Over a series of trades your trade management decisions will have greater impact upon your P&L than will your entry.

Almost daily I get emails asking why a certain trade didn’t work. Almost every time, the trader is missing the point. Trades don’t always work. Our profit and loss comes not from any one particular trade, but rather from a series of trades. If you find yourself in a trade which is not working, reduce risk or exit entirely and reassess. Use your trade management skills to minimise the loss. And work to ensure that OVER TIME your combination of win% and win/loss size ratio produces profits.

Let’s look at a trade:

 

 

 

 

 

 

 

 

  

Whether you see this as three separate trades, or as one trade sequence which simply scaled in and out, is largely irrelevant.

The initial premise was for continuation lower to the prior day’s low.

The initial premise was proven wrong.

Trade management kept that initial position from providing a loss.
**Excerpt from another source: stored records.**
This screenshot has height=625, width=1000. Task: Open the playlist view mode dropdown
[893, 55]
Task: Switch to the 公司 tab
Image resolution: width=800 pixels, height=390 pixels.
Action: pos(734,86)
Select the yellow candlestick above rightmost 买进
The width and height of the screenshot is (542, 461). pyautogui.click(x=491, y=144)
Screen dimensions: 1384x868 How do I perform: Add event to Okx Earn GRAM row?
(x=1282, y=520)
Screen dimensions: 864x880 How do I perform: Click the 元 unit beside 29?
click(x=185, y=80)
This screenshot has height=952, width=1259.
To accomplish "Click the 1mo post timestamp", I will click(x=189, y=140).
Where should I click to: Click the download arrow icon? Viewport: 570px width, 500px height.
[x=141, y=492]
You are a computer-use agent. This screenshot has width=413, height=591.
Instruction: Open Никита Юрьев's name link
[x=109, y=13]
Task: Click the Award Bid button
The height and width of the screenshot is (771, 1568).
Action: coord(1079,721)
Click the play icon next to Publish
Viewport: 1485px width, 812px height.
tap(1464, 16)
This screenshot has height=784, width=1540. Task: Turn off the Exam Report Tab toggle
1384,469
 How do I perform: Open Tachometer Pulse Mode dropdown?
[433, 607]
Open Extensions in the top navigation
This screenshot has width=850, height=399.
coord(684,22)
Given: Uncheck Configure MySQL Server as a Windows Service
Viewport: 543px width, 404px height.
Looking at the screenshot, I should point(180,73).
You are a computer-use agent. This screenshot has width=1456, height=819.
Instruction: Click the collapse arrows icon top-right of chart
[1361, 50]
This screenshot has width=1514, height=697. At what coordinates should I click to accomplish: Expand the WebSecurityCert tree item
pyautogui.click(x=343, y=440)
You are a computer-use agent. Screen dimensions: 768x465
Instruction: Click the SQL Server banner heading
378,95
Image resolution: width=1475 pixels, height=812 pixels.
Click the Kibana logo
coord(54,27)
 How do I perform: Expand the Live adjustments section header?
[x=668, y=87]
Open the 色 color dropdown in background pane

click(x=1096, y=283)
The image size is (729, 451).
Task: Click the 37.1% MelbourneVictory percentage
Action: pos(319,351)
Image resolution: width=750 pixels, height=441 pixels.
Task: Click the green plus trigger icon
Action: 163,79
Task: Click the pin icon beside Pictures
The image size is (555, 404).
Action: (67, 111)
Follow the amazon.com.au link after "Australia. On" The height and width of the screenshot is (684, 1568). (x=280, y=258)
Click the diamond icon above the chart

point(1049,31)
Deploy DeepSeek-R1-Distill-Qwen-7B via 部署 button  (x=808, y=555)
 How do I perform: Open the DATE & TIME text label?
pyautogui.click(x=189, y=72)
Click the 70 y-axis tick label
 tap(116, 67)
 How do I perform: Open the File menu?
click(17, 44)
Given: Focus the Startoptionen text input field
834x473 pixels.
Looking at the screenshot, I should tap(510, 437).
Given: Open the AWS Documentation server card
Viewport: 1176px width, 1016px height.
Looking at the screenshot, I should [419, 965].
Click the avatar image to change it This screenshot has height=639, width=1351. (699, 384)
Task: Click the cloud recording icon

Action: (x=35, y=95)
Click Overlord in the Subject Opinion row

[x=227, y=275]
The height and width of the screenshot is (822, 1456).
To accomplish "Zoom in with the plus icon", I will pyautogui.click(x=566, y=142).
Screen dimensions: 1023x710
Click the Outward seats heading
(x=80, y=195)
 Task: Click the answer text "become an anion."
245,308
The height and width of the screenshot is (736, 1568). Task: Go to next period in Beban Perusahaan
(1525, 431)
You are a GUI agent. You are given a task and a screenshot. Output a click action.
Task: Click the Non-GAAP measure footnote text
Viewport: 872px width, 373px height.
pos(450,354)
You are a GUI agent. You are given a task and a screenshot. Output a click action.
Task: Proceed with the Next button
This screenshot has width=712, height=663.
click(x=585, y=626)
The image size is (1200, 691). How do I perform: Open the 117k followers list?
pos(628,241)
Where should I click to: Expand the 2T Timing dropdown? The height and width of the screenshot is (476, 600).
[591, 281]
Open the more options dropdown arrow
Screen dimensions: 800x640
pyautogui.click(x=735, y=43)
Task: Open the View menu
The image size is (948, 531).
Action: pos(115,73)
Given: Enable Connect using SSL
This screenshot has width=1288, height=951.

And subsequent reassessment and reversal of bias (all part of making trade management decisions) ensured a profit on the full sequence of trades.

Even if I’d been unlucky on that initial trade and unable to scalp out the first part for a free trade, the loss would have been minimal (-4 ticks per contract). Loss would have been nicely contained allowing profits on the remainder of the sequence to easily overcome the loss.

TRADE MANAGEMENT IS MUCH MORE IMPORTANT THAN TRADE ENTRY.

PROFITS ARE MADE OVER A SERIES OF TRADES. INDIVIDUAL TRADE RESULTS ARE IRRELEVANT.